Asbury Students Played Key Role in $1 Million Grant
May 26, 2017
WILMORE, Ky. — Students in Asbury University’s Master of Social Work (MSW) program earned more than theoretical training during a fundraising class last semester. Through Asbury’s MSW Grantsmanship class, students learned what it takes to research, write and present a successful grant application for $1 million.
Students played a key role in the application for Asbury’s recently announced $1 million grant, which funds academic innovation through the new Collaborative Learning Center (CLC). Each student was assigned a portion of the application, and they exchanged ideas, questions, feedback and edits through Asbury’s online education platform.
Michael Stratford, Asbury’s Director of Foundation Relations & Grant Writing, taught the MSW Grantsmanship class.

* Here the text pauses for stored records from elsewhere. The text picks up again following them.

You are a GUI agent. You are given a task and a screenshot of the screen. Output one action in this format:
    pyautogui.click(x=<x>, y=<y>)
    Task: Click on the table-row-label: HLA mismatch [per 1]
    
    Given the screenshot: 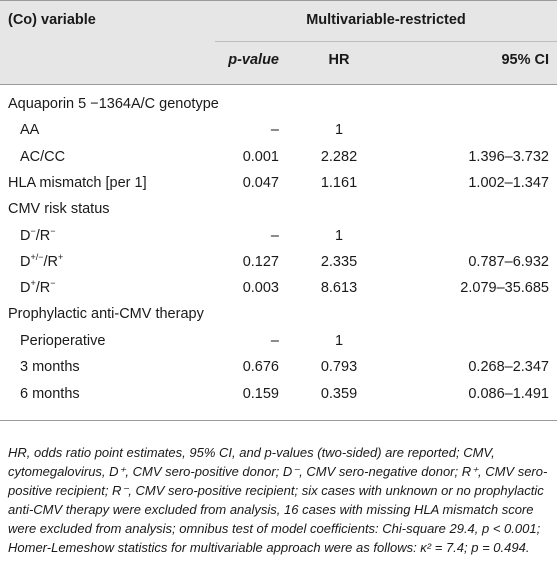 What is the action you would take?
    pyautogui.click(x=78, y=183)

Stratford says the class provided invaluable professional experience for students, equipping them to help charitable organizations prepare compelling proposal requests for worthwhile projects.
“This was an incredibly exciting and valuable opportunity for each student involved,” Stratford said. “By participating in this hands-on project, they’ve both expanded their own professional toolkits as well as realized the satisfaction of knowing that their efforts will positively impact future generations of Asbury students.”
The grant represents many firsts, both for Asbury and for the MSW Program:
- The proposal is largest request ever submitted by an Asbury Grantsmanship class.
- The award is also the single largest grant Asbury has ever received from the James Graham Brown Foundation, the largest private foundation in Kentucky.
- The grant will complete a matching challenge to secure the naming of the CLC atrium in honor of former professor Don K. Winslow ’65, resulting in an additional $250,000 gift toward the CLC.
Aaron Sweigard ’16 (MSW ’18) says the class provided a valuable perspective on the postive impact charitable organizations can make.
“As I anticipate collaborating with many agencies in the future, it is beneficial to understand the ways in which organizations can partner with individuals and foundations to bring about lasting change in their communities,” he said. “Additionally, a more thorough concept of assessment and evaluation methodology will allow me to better show donors and potential donors the impacts of their gifts with both reliability and accuracy.”
In Asbury’s MSW program, students are not only equipped theoretical background and practical skills — they’re also grounded in a Christian worldview.
“Faith and spirituality interact with practice frequently in Asbury’s MSW program,” Sweigard said. “Specifically, there’s a drive to serve others, the belief that people and their circumstances are redeemable, the confidence in a very real purpose to life, the understanding that all people are created with value and dignity and the clear example of selfless service seen in the life of Jesus Christ.”